Elasticsearch Inc., or Elastic, is based on the open-source Lucene project and Elastic serves as originator and primary maintainer. Tensions flared in March when AWS, along with Expedia and Netflix, launched Open Distro for Elasticsearch. The release is fully open source compared with Elastic's version and was actually prompted by Elastic's weaving too much proprietary code into the main line over time, according to AWS.
AWS had previously offered AWS Elasticsearch, a managed service that used the main codeline, since 2015. In March, Elastic founder and CEO Shay Banon characterized Open Distro for Elasticsearch as just one of many forks made by third parties in the past, and expressed confidence Elastic would survive, although its stock took a hit after AWS's announcement.
Now, the Elasticsearch lawsuit appears to have both a defensive and offensive intent.
Elastic contends that the branding for both the original Amazon Elasticsearch Service and Open Distro for Elasticsearch violates its trademark, according to the Elasticsearch lawsuit, which was filed Sept. 27 in U.S. District Court for the Northern District of California.
"Due to Amazon's misleading use of the Elasticsearch mark, consumers of search and analytics software are, at least, likely to be confused as to whether Elastic sponsors or approves AESS [Amazon Elasticsearch Service] and Open Distro," the complaint states.
"Amazon's misleading use of Elasticsearch also misrepresents the nature, characteristics, and/or qualities of AESS because, on information and belief, AESS (1) disables certain functionality available from Elastic's Elasticsearch product, and (2) includes software code not offered by Elastic in any Elasticsearch product," the complaint states. "Amazon's use of the Elasticsearch mark therefore constitutes false advertising."
AWS has also wrongly represented that AESS constitutes a "great partnership" between Elastic and AWS, according to the suit, which references an Oct. 2, 2015 Twitter message posted by Amazon CTO Werner Vogels.
"Neither at the time of that tweet nor at any relevant time has there ever been a 'partnership' between Elastic and Amazon with respect to AESS," the complaint states.
"Amazon's wrongful activities have caused Elastic irreparable injury," it adds. Elastic wants the court to grant a permanent injunction against AWS's use of its trademark, as well as assorted damages and reimbursement of legal costs, according to the complaint.
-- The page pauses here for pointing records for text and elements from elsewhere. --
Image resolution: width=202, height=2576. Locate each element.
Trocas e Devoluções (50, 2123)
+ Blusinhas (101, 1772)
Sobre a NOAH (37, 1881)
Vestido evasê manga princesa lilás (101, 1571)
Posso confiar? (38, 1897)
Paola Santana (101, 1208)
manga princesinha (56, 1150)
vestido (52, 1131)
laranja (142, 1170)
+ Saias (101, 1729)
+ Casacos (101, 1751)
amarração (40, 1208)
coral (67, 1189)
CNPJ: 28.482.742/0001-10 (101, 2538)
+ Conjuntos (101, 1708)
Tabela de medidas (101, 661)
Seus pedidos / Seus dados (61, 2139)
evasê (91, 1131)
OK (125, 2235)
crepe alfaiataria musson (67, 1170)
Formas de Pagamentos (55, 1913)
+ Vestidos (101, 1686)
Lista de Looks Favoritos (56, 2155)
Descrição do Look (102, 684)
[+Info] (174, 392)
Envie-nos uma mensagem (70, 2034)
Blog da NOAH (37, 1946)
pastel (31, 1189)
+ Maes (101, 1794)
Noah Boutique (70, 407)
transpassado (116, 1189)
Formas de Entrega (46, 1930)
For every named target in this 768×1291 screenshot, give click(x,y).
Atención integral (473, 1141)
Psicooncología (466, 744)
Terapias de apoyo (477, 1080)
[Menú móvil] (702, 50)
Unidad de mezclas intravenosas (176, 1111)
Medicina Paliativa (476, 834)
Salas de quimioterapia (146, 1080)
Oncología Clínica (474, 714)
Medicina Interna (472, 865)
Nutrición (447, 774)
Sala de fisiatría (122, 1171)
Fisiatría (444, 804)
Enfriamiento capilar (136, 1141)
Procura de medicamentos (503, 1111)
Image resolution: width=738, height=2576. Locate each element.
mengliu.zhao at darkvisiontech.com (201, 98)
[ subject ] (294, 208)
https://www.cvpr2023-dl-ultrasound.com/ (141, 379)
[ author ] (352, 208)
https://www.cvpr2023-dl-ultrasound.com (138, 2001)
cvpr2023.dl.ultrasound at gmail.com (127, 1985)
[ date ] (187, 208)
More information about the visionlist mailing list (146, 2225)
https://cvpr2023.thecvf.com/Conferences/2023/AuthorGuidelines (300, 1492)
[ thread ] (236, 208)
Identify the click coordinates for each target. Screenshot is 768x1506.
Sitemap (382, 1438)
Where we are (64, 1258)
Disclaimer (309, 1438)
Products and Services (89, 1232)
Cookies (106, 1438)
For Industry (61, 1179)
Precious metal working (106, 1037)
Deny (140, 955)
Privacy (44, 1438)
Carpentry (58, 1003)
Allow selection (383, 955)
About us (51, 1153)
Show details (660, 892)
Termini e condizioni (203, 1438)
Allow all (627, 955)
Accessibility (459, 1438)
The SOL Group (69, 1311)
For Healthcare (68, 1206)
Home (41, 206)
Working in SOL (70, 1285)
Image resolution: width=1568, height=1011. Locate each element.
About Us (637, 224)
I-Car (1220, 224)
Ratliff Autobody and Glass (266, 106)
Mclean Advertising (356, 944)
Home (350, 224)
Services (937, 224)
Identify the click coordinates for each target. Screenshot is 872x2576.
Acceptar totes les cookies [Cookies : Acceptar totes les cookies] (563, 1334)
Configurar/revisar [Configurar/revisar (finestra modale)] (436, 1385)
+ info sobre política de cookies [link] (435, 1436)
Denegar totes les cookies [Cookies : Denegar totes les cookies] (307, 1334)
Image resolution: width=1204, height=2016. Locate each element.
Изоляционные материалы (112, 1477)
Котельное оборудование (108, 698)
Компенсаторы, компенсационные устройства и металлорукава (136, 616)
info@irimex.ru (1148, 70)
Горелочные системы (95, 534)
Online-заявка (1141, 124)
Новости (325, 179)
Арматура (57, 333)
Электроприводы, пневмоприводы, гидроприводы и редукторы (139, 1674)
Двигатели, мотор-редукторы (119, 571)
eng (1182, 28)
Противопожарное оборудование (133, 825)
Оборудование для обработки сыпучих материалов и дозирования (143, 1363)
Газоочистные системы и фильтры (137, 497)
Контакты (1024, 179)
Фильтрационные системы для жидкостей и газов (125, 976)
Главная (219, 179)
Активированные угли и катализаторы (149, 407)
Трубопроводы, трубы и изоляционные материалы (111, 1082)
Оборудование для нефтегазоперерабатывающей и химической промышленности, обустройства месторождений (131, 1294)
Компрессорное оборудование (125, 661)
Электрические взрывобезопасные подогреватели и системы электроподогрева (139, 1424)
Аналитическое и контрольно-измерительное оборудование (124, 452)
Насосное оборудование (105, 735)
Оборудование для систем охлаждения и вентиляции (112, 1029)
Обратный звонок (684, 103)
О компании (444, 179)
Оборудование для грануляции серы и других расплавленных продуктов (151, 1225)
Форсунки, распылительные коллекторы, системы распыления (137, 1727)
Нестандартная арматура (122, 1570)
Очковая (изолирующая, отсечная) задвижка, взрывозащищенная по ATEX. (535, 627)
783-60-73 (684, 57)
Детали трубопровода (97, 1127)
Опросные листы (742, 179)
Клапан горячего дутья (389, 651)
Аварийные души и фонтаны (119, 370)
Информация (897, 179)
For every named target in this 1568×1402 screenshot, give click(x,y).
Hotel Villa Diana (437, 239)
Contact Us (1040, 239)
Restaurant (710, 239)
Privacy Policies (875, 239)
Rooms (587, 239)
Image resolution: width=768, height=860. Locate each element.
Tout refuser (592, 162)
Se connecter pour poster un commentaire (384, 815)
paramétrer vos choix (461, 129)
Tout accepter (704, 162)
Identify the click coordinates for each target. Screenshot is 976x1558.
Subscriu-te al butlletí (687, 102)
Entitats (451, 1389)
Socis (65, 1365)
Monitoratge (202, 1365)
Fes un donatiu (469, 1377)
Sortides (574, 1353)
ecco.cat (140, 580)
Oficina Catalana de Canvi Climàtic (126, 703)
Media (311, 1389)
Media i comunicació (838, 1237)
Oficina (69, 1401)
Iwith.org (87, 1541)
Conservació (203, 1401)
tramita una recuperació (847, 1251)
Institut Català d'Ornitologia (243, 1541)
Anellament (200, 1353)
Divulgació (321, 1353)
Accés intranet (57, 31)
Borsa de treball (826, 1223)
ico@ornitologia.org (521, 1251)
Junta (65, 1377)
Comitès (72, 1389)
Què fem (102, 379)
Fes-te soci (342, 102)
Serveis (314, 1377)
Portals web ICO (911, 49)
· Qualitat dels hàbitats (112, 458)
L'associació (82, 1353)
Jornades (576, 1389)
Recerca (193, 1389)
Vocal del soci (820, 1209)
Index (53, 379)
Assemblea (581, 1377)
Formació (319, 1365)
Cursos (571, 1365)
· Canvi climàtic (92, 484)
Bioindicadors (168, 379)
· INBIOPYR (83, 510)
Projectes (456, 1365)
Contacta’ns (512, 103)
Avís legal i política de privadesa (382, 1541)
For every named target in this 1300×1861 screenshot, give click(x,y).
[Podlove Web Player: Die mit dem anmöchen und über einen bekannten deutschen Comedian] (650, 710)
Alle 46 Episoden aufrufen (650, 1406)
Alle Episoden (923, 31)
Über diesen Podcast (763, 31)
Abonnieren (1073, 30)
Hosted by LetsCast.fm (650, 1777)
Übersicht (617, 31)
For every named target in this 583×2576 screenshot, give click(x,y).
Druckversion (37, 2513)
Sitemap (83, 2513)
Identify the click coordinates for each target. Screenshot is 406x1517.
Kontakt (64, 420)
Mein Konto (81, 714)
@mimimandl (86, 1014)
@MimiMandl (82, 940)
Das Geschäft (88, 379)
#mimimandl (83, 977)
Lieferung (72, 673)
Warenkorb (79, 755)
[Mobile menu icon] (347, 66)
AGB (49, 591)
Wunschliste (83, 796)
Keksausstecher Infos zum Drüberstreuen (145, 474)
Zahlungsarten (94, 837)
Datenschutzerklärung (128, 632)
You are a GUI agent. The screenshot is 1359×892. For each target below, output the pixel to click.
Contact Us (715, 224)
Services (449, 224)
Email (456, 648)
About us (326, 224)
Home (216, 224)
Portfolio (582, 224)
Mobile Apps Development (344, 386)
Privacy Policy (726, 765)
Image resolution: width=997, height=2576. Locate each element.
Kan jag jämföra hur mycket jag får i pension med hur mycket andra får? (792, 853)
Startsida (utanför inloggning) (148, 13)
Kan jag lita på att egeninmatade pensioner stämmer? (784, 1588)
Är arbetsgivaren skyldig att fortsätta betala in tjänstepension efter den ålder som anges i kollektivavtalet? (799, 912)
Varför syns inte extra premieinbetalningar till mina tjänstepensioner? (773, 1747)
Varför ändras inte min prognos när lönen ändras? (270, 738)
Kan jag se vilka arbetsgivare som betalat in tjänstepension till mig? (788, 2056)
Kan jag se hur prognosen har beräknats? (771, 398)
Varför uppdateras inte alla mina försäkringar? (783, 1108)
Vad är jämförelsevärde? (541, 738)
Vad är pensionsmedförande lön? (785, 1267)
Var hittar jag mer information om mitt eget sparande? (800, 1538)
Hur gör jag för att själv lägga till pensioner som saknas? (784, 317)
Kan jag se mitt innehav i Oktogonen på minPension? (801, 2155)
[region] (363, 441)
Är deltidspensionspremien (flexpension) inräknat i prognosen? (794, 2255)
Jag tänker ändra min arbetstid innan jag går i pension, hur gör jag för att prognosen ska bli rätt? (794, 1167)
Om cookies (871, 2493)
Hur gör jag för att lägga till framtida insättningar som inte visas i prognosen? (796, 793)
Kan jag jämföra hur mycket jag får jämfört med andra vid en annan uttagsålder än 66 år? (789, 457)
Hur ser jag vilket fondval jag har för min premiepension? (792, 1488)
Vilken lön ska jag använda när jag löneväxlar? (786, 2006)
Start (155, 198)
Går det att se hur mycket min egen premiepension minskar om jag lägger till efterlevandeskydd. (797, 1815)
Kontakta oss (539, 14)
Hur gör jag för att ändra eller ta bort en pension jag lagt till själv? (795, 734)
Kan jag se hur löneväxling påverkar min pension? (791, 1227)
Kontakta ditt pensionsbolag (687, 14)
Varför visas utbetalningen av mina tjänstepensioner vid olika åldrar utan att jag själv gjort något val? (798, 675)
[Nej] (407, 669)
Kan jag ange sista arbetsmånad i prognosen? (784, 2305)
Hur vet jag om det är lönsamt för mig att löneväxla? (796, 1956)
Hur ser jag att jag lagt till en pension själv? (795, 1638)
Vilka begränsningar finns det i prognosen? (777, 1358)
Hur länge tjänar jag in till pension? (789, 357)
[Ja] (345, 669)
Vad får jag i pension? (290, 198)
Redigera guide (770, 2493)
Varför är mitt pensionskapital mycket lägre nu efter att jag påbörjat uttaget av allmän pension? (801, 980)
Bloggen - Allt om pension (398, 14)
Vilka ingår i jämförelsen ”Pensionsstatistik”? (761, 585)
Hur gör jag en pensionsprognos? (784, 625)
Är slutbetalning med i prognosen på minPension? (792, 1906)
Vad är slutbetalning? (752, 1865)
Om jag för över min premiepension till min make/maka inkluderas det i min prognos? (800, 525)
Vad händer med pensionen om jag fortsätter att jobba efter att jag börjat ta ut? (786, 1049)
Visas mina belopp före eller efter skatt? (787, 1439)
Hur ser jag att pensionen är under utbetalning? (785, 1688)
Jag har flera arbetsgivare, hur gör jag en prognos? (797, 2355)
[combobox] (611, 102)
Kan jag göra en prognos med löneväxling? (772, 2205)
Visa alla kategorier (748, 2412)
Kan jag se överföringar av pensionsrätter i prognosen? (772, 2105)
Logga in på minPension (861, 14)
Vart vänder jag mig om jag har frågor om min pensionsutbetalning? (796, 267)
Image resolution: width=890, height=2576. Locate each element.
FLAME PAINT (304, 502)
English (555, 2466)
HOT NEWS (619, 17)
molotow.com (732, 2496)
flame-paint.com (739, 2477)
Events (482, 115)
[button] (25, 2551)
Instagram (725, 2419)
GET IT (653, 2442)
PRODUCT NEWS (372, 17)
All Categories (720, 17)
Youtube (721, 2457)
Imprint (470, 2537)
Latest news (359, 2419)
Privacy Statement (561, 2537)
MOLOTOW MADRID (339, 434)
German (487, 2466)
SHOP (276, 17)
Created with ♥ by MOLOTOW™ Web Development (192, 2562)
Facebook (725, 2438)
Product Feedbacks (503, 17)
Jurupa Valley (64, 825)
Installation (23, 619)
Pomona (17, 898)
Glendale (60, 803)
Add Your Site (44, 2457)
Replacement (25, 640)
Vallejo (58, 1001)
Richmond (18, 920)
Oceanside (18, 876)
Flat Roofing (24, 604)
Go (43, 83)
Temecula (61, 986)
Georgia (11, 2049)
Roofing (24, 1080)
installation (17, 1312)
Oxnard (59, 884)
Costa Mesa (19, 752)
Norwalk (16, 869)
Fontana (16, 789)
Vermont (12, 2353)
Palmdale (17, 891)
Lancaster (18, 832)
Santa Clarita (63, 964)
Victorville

AWS had not filed a response to the Elasticsearch' lawsuit in court as of Oct. 1. An AWS spokeswoman didn't immediately respond to a request for comment on Elastic's allegations. An Elastic representative said the company would have no further comment beyond the suit
Elastic's move denotes commercial open source frictions
The legal flap highlights what tensions can be raised when a massive player such as AWS seeks to commercialize a popular open-source project maintained by a smaller company. Moreover, AWS has drawn criticism in the past over the perception that it takes too much from open source projects while not giving back enough.
As it happens, Elastic has and continues to offer its own Elasticsearch Service hosted on AWS, available for purchase through the AWS marketplace. A central question raised by the lawsuit is whether AWS's alleged trademark infringement and false advertising could muddy the waters for potential customers.
Holger MuellerAnalyst, Constellation Research
Elastic offers Elastic Stack, which bundles Elasticsearch along with open source products such as Kibana, for data visualization, and the Logstash data pipeline. It released a new version of Elastic SIEM, its security information and event management platform, this week.
The company has also made other defensive moves recently. In early September, it filed a copyright infringement lawsuit against the developers of Search Guard, claiming the open source security company had stolen proprietary code from Elastic. "Whether open source or proprietary, any responsible creator must protect their work," Elastic said on its blog.
Overall, commercializing open source is a persistently thorny problem, said Holger Mueller, an analyst at Constellation Research in Cupertino, Calif.
"Open source and intellectual property are not best friends," Mueller said. "One of the conflicts is, if you built assets on top of [open source], can it by itself become an IP asset?"